:: Problem statement ::
Which lines in the items below contain the string "Open"? Return every one of them, treating uppercase and lowercase as different.

:: Records provided ::
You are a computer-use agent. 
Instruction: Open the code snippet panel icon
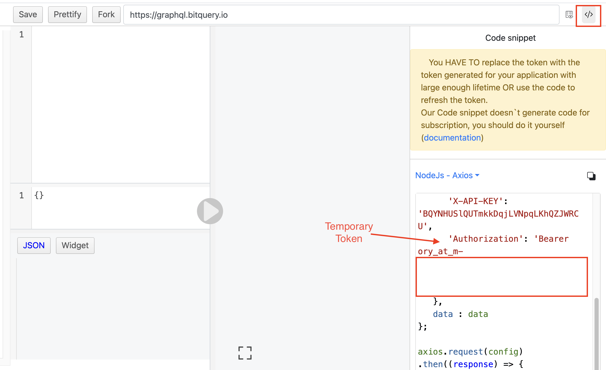tap(588, 15)
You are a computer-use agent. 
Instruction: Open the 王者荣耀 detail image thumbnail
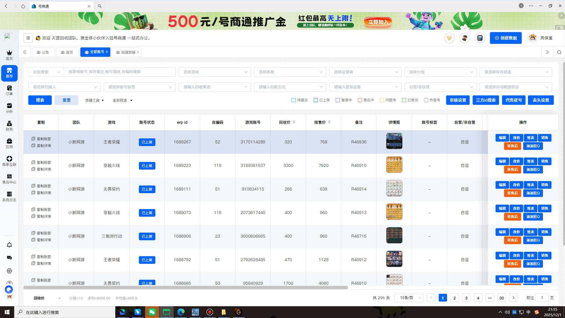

:: Completed task ::
Instruction: Open the code snippet panel icon
Instruction: Open the 王者荣耀 detail image thumbnail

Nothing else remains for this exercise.